A trie (the name comes from retrieval, and is usually pronounced "try") solves both problems at once. It is a tree built so that every edge is labeled with a single character, and every path from the root spells out a prefix of one or more stored keys. Words that share a prefix literally share the same nodes near the root and only branch apart where they start to differ. So cat, catch, and car all share the c → a path; then cat/catch continue down t while car peels off down r.
Because of this shape, walking the trie one character at a time is the algorithm:
To search for a key of length
L, you followLedges from the root. To check a prefix, you follow the prefix's edges. To autocomplete, you follow the prefix's edges and then collect everything below.
The headline property is that the cost depends on the length of the string you are working with, not on the number of strings stored. Searching cat in a trie of 10 words and a trie of 10 million words both take 3 steps. That single fact is what makes tries the natural backbone of autocomplete, spell-checkers, IP routing tables, and dictionary-driven algorithms.
This topic focuses on the string / prefix trie: string keys, prefix queries, frequency counting, and autocomplete. Closely related variants live in sibling topics — the binary (XOR) trie for integers is in 18-bit-manipulation/06, a tree-flavored trie in 09-trees/05, and compressed tries (radix trees, Patricia, ternary search tries) get full treatment in 21-advanced-structures/24-25. We will mention those where relevant and point you there rather than duplicating them.
Prerequisites¶
Before reading this file you should be comfortable with:
- Strings and characters — indexing a string, iterating character by character, ASCII / Unicode basics.
- Trees and recursion — a node with children, parent/child relationships, depth-first traversal (DFS). See sibling section
09-trees. - Hash maps / dictionaries —
map[char]node, key lookup, because one common way to store children is a map. - Arrays — the other common way to store children is a fixed-size array (e.g. 26 slots for lowercase letters).
- Big-O notation —
O(L),O(L + n), and why "independent ofn" matters. - Hash sets — so you can compare the trie against the obvious alternative.
Optional but helpful:
- A glance at DFS / backtracking (sibling
15-recursion-backtracking), since collecting all words under a prefix is a DFS. - Familiarity with sorting strings, because a trie traversal produces them in sorted order for free.
Glossary¶
| Term | Meaning |
|---|---|
| Trie / prefix tree | A tree where each edge is one character and each root-to-node path spells a prefix of stored keys. |
| Node | A point in the trie. Holds links to children (one per possible next character) and an end-of-word flag. |
| Root | The top node, representing the empty prefix "". It stores no character itself. |
| Edge | A labeled link from a node to a child, carrying exactly one character. |
| Children map / array | How a node stores its outgoing edges: a map[char]node, or a fixed array indexed by character. |
| End-of-word flag | A boolean (isEnd) marking that the path to this node spells a complete stored key, not just a prefix. |
| Prefix | Any leading substring of a key. c, ca, cat are all prefixes of cat and catch. |
startsWith(p) | Returns true if any stored key has p as a prefix. Walks p's edges; ignores the end-of-word flag. |
| Autocomplete / typeahead | Given a prefix, return all (or the top-ranked) stored keys that begin with it. |
| Compressed / radix trie | A trie where chains of single-child nodes are merged into one edge labeled with a substring. See 21/24. |
| Ternary search trie (TST) | A space-saving hybrid of a trie and a BST; pointer to 21/24. |
Core Concepts¶
1. The Node Structure¶
Every trie node holds two things:
node {
children : map or array of next characters → child node
isEnd : boolean — does a stored key end exactly here?

- PROBLEM TO SOLVE
Name every use that the trie text says tries are the natural backbone of.

- SOURCE MATERIAL
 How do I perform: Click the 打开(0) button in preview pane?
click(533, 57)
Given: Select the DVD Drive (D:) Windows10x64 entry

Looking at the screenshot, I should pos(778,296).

- OUTPUT OF THE TASK
Autocomplete, spell-checkers, IP routing tables, and dictionary-driven algorithms.